Compiling JSX with Sweet.js using Readtables

July 2, 2014

JSX is a Facebook project that embeds an XML-like language in JavaScript, and is typically used with React. Many people love it and find it highly useful. Unfortunately it requires its own compiler and doesn't mix with other language extensions. I have implemented a JSX "compiler" with sweet.js macros, so you can use it alongside any other language extensions implemented as macros.

I have a vision. A vision where somebody can add a feature as complicated as pattern matching to JavaScript, and all I have to do is install the module to use it. With how far-reaching JavaScript is today, I think this kind of language extensibility is important.

It's not just important for you or me to be able to have something like native goroutines or native syntax for persistent data structures. It's incredibly important that we use features in the wild that could potentially be part of a future ES spec, and become standardized in JavaScript itself. Future JavaScript will be better because of your feedback. We need a modular way to extend the language, one that works, seamlessly with any number of extensions.

I'm not going to explain why sweet.js macros are the answer to this. If you'd like to hear more, watch my JSConf 2014 talk about it. If you are already writing a negative comment about this, please read this first.

So why did I implement JSX in sweet.js? If you use JSX, now you can use it alongside any other macros available with jsx-reader. Want native syntax for dealing with persistent data structures? Read on...

The Problem

JSX works like this: XML elements are expressions that are transformed to simple JavaScript objects.

var div = <div>
  <h1>{ header }</h1>
</div>;

This is transformed into:

var div = React.DOM.div(null, React.DOM.h1(null, header));

JSX could not be implemented in sweet.js until this week's release. What made it work? Readtables.

I will briefly explain a few things about sweet.js for some technical context. Sweet.js mainly works with tokens, not an AST, which is the only way to get real composable language extensions *. The algorithm is heavily grounded in decades of work done by the Lisp and Scheme communities, particularly Racket.

The idea is that you work on a lightweight tree of tokens, and provide a language for defining macros that expand these tokens. Specialized pattern matching and automatic hygiene make it easy to do really complex expansion, and you get a lot for free like sourcemaps.

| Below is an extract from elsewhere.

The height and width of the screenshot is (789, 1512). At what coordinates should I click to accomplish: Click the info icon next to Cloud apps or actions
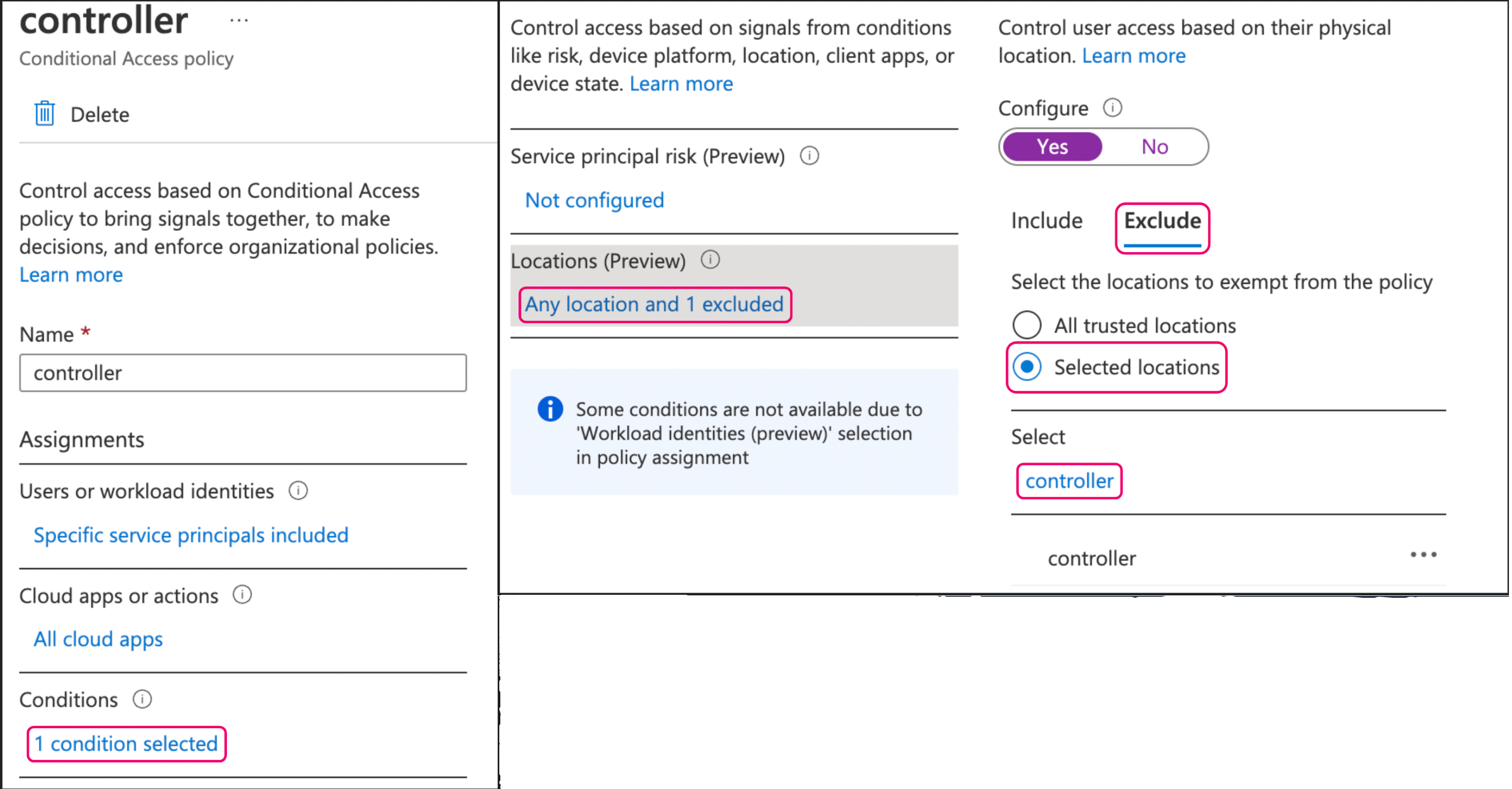tap(242, 595)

The general pipeline looks like this:

read - Takes a string of code and produces a tree of tokens. It disambiguates regular expression syntax, divisions, and all kinds of other fun stuff. You get back a nice tree of tokens that represent atomic pieces of syntax. It's a tree because anything inside a delimiter (one of {}()[]) exists as children of the delimiter token.
expand - Takes the token tree and walks through it, expanding any macros that it finds. It looks for macros by name and invokes them with the rest of the syntax. This phase also does quite a bit of light parsing, like figuring out if something is a valid expression.
parse - Takes the final expanded tree and generates a real JavaScript AST. Currently sweet.js uses a patched version of esprima for this.
generate - Generate the final JavaScript code from the AST. sweet.js uses escodegen for this.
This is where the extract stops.